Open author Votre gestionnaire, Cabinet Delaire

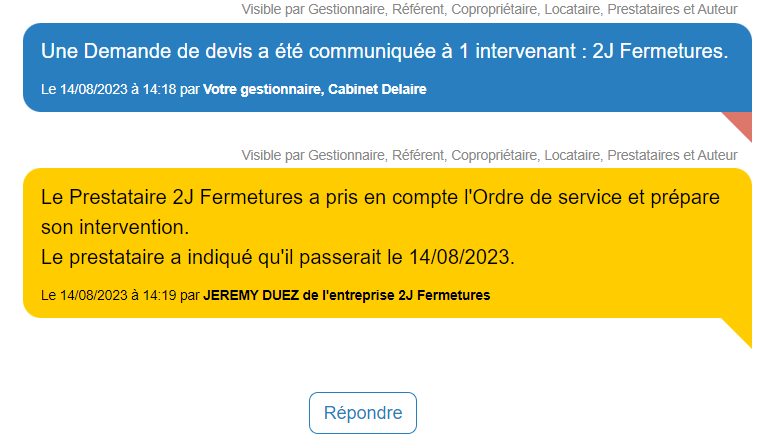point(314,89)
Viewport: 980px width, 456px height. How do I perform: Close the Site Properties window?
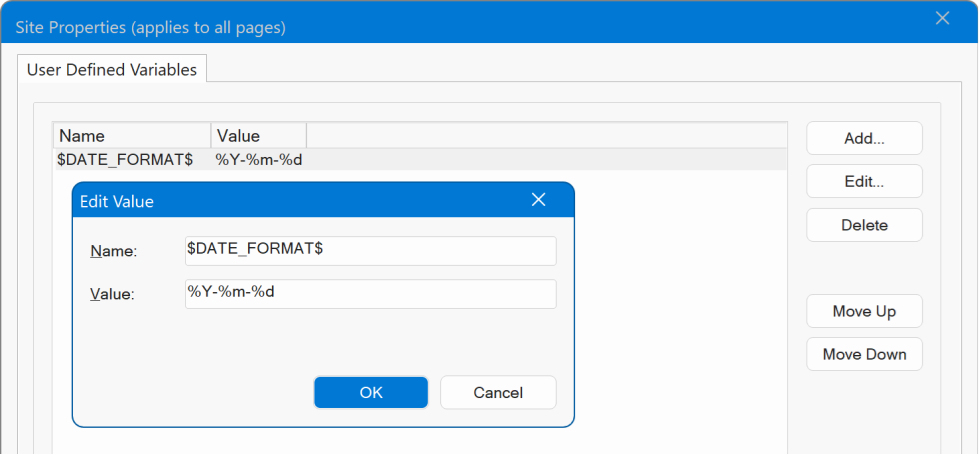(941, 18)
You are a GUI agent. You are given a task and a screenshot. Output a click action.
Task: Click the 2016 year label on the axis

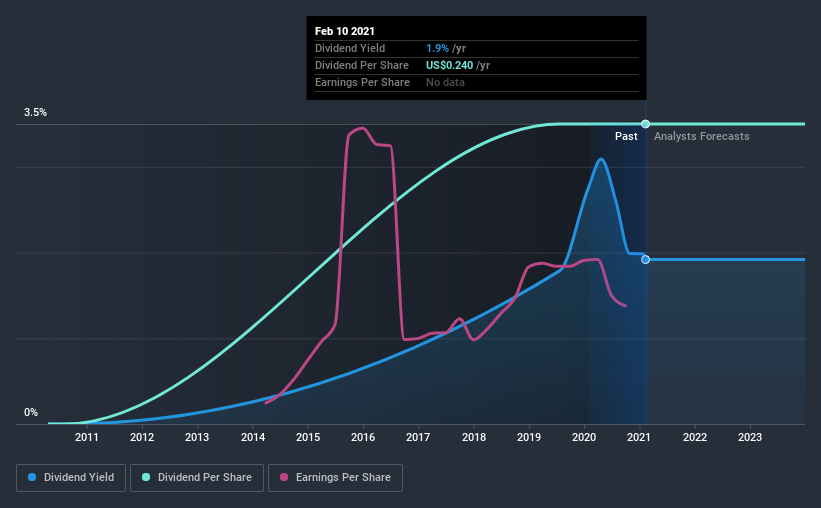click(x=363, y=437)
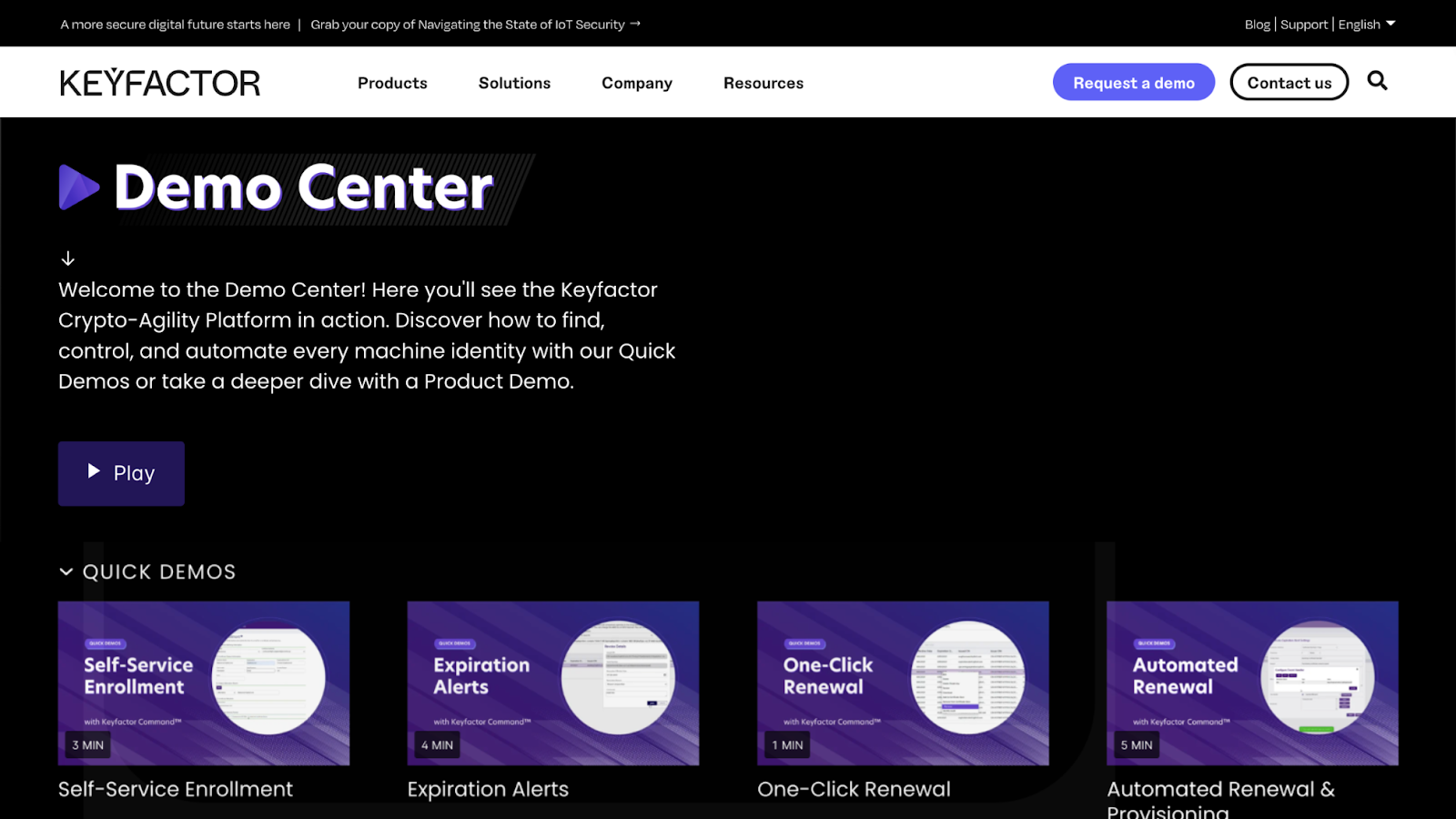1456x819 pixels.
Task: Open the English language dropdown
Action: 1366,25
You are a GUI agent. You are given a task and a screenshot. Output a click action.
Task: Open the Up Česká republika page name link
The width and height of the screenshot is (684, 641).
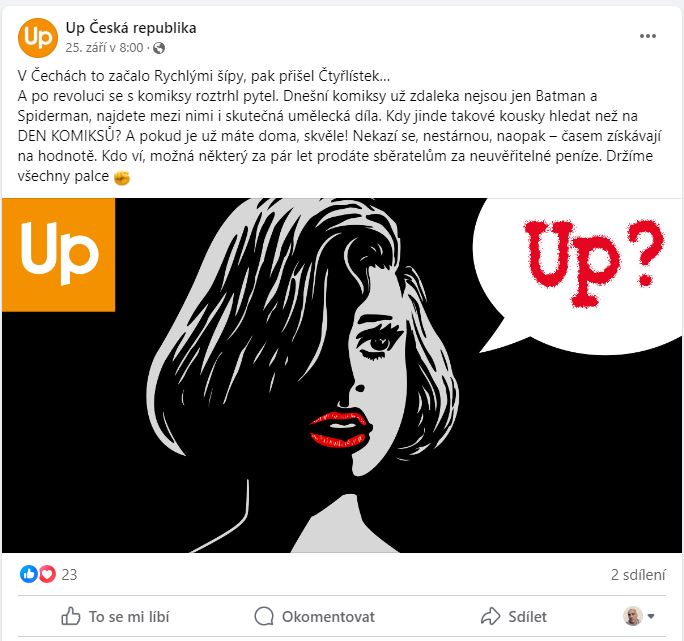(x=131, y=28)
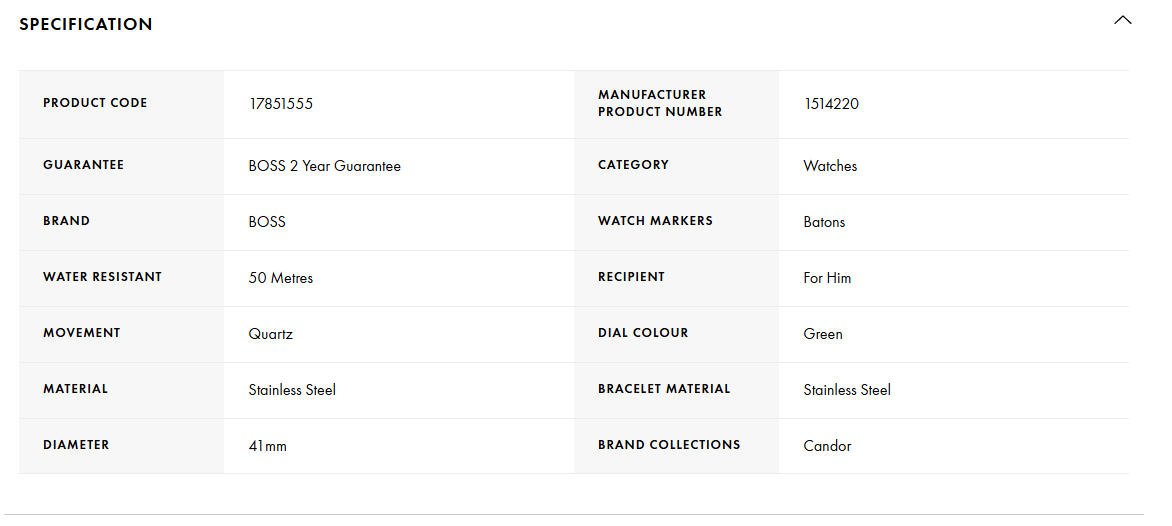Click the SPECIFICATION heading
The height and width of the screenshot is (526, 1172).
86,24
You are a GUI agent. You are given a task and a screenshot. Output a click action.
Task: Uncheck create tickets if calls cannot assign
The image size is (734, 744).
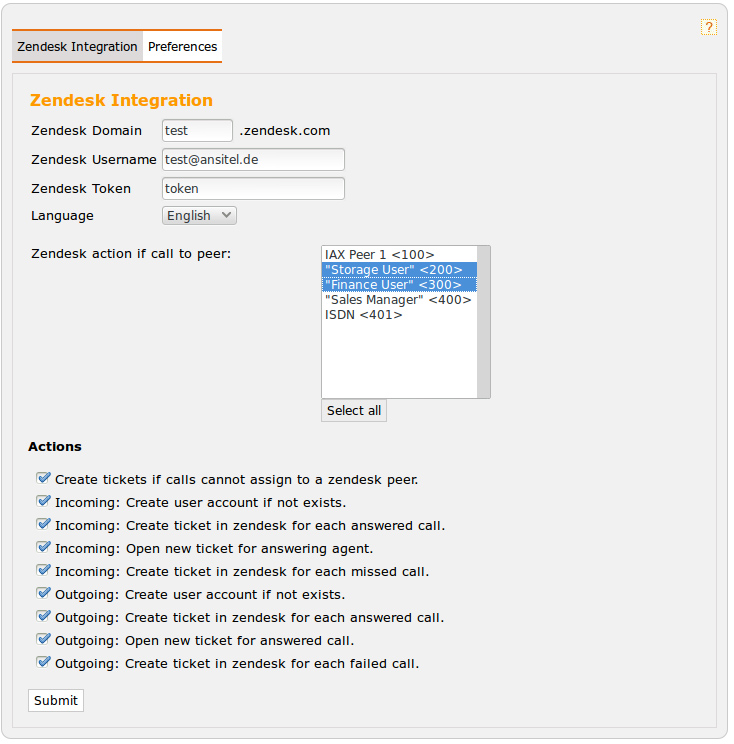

******************************

- [WHAT NEEDS TO BE DONE] Leave the pictures out, then output exactly the lines from the "Task: Uncheck create" line through the end of the records above, and no others.

- [YOUR SOLUTION]
Task: Uncheck create tickets if calls cannot assign
The image size is (734, 744).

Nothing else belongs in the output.